# basement sink - backwater valve



## caufmantr (Jun 22, 2011)

Hello-

I have a question on adding a sink into a basement - I was planning on tying into the main drain drop from the upstairs kitchen, however I am questioning the backflow / backwater valve - can I add this to the drain line of the sink before it ties into the main drain (between the P-trap and the maindrain)? Most articles I see reference putting these valves under the concrete which i understand for toilets, showers, .... but the only thing I need to protect here is the basement sink.

Any advice is much appreciated,

Todd


----------



## VIPlumber (Aug 2, 2010)

Backwater valves are normally used on the main house drain before it connects to the city drains.

What you are looking for is a check valve, either swing or spring. Having said that I don't believe that it's normally necessary to install them on a simple sink drain unless there's a problem with your drains backing up? Or are you a worry wart Todd?


----------



## caufmantr (Jun 22, 2011)

Thanks - could be reading too much into this, but I see code requirements for a backwater valve for any fixtures that are lower than the lowest manhole cover. Trying not to have to breakup concrete and put in a typical backflow valve to the main sewer line, was hoping to have something in-line in the drain for the sink before it ties into the main vertical drain going under my slab......
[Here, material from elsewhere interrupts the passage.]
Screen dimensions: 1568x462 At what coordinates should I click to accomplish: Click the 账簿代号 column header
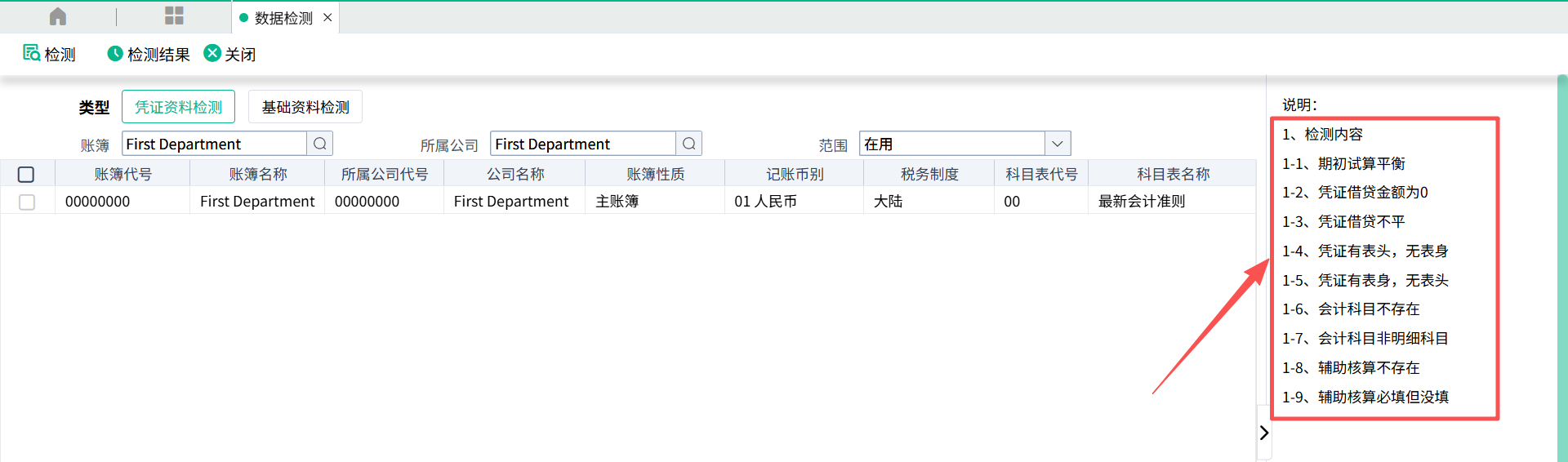[x=122, y=174]
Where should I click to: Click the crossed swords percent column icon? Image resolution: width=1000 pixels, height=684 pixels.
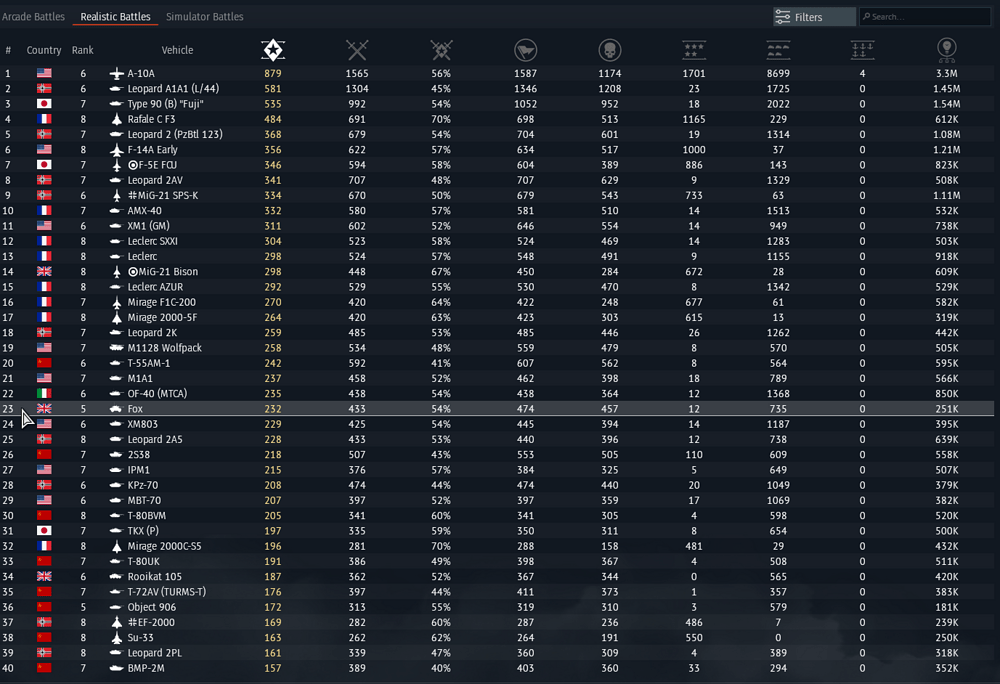point(440,50)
Are you saying this isn't necessary either way?

Thanks!


----------



## VIPlumber (Aug 2, 2010)

caufmantr said:


> Thanks - could be reading too much into this, but I see code requirements for a backwater valve for any fixtures that are lower than the lowest manhole cover. Trying not to have to breakup concrete and put in a typical backflow valve to the main sewer line, was hoping to have something in-line in the drain for the sink before it ties into the main vertical drain going under my slab......
> 
> 
> 
> ...


Where are you located? That's not in my code requirements here.
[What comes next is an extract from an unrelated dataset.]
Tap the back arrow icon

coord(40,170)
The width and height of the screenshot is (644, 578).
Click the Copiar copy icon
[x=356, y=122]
If protection from backup/flow if what you're looking for, then put a check valve in your drain line.


----------



## caufmantr (Jun 22, 2011)

Thanks, I will likely add a check valve then as I depicted in the drawing. For reference, I am located in Michigan.

Thanks again,


----------



## plummen (Jan 10, 2010)

that check valve in that small line is going to play hell on you if you ever have to have that sink line cabled ,it will go through but it will be tough getting it back


----------



## caufmantr (Jun 22, 2011)

I should be able to put the check valve in a closet that is planned to be built around the main drain line anyways - hopefully that will help if any service is required - still sounds a lot better to me than breaking up concrete to put in a backwater valve for just a sink....


----------



## TheEplumber (Jul 20, 2010)

I am required to put BW valves on fixtures located below the manhole rim. On new construction I have to isolate the basement fixtures on the valve- no other fixtures can be on it. You can buy small(1.5 &2") BW valves with removable tops for your purpose. If your worried about the main backing up into your sink, put it in.


----------



## caufmantr (Jun 22, 2011)

Thanks, I have a bathroom pre-plumbed on the other side of the basement that has a bw valve under the slab. 
For the sink, does the bw valve have to be under the concrete or is something inline with the drain ok, per my previous sketch location? I am not really worried about backup in this area, but I am pulling a permit for the basement so I gotta do it right.....

Thanks!


----------



## TheEplumber (Jul 20, 2010)

caufmantr said:


> Thanks, I have a bathroom pre-plumbed on the other side of the basement that has a bw valve under the slab.
> For the sink, does the bw valve have to be under the concrete or is something inline with the drain ok, per my previous sketch location? I am not really worried about backup in this area, but I am pulling a permit for the basement so I gotta do it right.....
> 
> Thanks!


the bw valve needs to be readily accessible in the wall or floor.


----------



## ben's plumbing (Oct 6, 2011)

imo you really don't need this ck valve installed in system overthinking this....and if installed needs to be accessible.....I believe that is code in your area also..ben


----------



## #1plumber (Dec 25, 2011)

Where I am from they will not allow a check valve in line with any fixture. The back water valve has to be installed on the main line coming into the house under the concrete. And besides, if water does back, up its going to come up through your floor drain first if its not protected.


----------



## cicliste (Feb 11, 2018)

I realize this is an old thread but I just did this exact thing. Our basement is pretty low and I added a utility sink. Drains out through the main 4" drain. It's the only fixture that's below the level of nearby manhole covers. The sink has a 1-1/2" drain and after doing some research I decided to put a $30 backwater valve on the drain itself rather than on the 4" main drain. Works perfectly and the lid just unscrews in case it ever gets clogged. We haven't had a sewer backup but just in case we ever do, I feel a lot better know the basement's now protected. 





caufmantr said:


> Hello-
> 
> I have a question on adding a sink into a basement - I was planning on tying into the main drain drop from the upstairs kitchen, however I am questioning the backflow / backwater valve - can I add this to the drain line of the sink before it ties into the main drain (between the P-trap and the maindrain)? Most articles I see reference putting these valves under the concrete which i understand for toilets, showers, .... but the only thing I need to protect here is the basement sink.
> 
> ...


----------